* Description of the task:
In the entries below, which lines run from the one containing "Instruction: Click the En curso status label" to the one containing "Select the solid"? Copy exactly those lines, ends included, and no others.

* Records:
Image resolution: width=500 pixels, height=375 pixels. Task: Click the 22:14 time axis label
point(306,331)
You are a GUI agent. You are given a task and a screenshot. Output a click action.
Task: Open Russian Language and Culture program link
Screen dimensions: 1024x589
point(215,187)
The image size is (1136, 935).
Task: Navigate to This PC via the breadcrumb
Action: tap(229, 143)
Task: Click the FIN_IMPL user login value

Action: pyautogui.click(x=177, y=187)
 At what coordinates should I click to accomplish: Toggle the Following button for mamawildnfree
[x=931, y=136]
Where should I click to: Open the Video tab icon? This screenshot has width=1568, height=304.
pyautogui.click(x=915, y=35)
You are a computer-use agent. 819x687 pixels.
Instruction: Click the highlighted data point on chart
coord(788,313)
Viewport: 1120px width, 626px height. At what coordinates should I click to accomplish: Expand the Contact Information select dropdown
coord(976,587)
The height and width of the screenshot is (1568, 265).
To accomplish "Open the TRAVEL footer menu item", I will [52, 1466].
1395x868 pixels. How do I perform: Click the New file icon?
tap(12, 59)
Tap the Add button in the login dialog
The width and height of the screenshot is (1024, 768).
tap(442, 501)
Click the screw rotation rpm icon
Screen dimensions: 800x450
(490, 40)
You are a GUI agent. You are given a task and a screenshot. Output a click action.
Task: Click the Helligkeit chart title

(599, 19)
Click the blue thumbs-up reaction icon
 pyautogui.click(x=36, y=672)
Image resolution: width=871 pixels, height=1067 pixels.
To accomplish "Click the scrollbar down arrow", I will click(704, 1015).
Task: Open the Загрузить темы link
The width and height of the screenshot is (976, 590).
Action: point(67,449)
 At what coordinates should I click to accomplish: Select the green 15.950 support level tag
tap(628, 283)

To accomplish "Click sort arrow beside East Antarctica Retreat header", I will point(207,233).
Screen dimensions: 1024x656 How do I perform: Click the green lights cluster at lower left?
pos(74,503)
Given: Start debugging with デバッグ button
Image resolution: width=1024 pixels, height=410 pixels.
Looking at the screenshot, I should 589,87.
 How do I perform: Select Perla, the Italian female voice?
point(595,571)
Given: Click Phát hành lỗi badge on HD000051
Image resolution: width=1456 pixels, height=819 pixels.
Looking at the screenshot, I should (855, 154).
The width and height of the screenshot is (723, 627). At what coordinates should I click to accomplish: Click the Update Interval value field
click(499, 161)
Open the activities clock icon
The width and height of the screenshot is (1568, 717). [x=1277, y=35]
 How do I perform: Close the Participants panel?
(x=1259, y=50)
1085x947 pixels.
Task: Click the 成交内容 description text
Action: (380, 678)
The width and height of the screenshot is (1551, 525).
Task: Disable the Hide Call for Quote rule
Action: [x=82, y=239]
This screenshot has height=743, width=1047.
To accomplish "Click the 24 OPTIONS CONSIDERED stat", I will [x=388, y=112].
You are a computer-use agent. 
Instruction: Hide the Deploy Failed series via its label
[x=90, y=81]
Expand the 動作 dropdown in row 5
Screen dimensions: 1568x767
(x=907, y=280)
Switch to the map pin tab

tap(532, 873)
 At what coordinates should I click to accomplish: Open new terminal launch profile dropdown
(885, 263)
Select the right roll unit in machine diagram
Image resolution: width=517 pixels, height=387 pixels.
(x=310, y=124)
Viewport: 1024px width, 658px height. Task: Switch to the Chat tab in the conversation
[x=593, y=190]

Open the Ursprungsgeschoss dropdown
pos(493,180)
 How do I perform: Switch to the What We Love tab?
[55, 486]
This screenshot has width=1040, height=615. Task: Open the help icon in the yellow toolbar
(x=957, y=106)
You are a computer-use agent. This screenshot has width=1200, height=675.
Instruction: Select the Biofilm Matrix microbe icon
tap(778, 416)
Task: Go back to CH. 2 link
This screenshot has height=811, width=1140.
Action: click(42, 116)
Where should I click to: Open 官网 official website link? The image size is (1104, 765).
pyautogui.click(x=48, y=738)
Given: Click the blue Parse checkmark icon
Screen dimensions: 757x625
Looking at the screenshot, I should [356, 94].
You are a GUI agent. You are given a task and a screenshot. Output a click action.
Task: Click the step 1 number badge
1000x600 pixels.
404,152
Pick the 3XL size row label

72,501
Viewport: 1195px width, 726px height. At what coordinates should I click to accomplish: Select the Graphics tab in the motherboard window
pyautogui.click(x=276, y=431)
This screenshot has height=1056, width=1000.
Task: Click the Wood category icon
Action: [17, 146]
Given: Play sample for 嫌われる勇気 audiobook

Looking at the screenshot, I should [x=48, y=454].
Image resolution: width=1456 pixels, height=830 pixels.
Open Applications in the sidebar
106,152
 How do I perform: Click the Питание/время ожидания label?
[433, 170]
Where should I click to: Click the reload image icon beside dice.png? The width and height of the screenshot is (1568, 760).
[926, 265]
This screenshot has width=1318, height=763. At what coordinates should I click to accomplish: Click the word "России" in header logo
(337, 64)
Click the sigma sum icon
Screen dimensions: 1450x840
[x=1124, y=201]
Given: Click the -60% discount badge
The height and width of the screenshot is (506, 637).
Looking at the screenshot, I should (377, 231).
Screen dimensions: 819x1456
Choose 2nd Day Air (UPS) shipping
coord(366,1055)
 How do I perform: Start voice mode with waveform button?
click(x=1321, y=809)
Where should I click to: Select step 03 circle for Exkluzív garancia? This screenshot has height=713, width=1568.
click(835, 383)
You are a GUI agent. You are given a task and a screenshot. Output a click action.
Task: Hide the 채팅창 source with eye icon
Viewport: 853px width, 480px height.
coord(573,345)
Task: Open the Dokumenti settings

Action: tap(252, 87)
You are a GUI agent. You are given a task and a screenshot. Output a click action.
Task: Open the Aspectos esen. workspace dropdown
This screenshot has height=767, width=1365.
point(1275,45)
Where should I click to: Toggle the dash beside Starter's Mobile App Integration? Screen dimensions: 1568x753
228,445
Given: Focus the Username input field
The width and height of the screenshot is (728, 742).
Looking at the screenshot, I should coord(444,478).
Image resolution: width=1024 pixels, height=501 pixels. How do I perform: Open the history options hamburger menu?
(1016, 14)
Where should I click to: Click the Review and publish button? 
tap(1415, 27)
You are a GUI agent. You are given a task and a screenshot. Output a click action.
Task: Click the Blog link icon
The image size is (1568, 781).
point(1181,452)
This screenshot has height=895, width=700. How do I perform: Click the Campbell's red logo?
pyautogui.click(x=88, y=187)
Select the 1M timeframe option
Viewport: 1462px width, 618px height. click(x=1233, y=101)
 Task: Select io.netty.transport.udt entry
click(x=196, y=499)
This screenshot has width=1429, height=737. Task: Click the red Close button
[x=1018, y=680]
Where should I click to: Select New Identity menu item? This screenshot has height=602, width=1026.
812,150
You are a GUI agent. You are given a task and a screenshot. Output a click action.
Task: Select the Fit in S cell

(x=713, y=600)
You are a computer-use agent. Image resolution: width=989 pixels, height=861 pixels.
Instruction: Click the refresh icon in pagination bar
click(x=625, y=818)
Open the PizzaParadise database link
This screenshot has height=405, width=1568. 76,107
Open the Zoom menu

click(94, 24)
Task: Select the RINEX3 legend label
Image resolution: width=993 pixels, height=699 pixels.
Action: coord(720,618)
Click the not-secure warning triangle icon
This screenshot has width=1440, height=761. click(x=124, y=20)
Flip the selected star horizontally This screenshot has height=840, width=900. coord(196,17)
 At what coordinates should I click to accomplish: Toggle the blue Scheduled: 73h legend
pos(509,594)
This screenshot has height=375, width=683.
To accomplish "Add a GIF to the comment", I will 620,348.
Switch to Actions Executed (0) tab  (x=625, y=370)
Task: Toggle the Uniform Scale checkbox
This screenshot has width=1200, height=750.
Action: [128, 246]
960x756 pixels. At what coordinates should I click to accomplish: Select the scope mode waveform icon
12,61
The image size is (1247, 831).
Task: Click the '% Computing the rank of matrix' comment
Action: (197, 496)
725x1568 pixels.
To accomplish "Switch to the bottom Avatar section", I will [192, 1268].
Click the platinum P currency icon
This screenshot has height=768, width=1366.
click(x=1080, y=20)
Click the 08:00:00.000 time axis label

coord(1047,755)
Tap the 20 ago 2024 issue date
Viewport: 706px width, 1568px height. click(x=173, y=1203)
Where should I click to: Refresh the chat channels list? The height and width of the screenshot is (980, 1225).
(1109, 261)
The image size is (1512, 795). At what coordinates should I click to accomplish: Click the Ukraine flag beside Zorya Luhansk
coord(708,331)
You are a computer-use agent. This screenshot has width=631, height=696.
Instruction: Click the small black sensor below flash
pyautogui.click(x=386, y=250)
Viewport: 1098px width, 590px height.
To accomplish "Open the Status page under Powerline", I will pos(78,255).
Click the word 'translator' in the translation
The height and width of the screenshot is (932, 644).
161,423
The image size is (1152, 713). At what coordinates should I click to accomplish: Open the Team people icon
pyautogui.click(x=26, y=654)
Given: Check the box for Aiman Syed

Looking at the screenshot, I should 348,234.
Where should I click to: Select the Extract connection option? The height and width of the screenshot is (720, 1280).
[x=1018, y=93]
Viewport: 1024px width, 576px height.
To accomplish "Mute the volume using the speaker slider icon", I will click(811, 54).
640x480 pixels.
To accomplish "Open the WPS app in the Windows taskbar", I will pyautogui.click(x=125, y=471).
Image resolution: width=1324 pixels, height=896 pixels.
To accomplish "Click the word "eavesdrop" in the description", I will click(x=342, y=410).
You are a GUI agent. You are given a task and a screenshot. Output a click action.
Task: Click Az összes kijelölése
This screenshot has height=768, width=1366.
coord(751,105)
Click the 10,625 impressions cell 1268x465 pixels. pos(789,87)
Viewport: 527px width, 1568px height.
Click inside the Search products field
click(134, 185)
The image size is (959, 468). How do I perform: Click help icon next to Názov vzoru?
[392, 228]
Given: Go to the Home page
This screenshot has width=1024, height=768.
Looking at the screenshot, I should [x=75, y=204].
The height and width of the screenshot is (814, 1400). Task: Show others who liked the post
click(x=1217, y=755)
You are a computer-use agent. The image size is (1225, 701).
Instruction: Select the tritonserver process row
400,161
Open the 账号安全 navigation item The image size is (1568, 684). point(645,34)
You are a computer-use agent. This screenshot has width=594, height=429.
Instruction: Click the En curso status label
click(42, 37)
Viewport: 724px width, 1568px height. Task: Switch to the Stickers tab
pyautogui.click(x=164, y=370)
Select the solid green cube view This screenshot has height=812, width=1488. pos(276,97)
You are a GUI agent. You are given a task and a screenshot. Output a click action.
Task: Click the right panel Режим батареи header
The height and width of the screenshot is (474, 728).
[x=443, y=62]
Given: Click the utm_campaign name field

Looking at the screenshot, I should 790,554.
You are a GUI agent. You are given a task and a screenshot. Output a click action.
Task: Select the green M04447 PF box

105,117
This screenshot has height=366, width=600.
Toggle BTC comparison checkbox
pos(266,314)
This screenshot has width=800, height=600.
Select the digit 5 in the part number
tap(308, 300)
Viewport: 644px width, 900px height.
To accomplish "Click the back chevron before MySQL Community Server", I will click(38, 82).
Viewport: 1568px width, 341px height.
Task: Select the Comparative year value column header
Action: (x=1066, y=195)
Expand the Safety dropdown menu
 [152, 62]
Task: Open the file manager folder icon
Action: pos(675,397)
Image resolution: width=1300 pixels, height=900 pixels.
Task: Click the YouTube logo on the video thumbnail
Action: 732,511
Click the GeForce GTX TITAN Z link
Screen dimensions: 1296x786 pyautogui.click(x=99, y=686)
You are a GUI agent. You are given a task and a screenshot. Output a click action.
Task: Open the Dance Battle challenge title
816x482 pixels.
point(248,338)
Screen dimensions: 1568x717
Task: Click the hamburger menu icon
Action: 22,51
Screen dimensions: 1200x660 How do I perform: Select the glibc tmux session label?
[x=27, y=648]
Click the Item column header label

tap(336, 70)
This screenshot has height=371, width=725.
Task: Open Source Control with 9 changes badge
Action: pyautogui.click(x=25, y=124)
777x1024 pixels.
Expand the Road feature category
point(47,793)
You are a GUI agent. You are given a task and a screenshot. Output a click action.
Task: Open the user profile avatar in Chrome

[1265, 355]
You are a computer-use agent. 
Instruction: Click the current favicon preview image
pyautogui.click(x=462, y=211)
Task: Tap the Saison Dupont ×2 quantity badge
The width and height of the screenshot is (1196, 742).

* Finished exercise:
Instruction: Click the En curso status label
click(42, 37)
Viewport: 724px width, 1568px height. Task: Switch to the Stickers tab
pyautogui.click(x=164, y=370)
Select the solid green cube view This screenshot has height=812, width=1488. pos(276,97)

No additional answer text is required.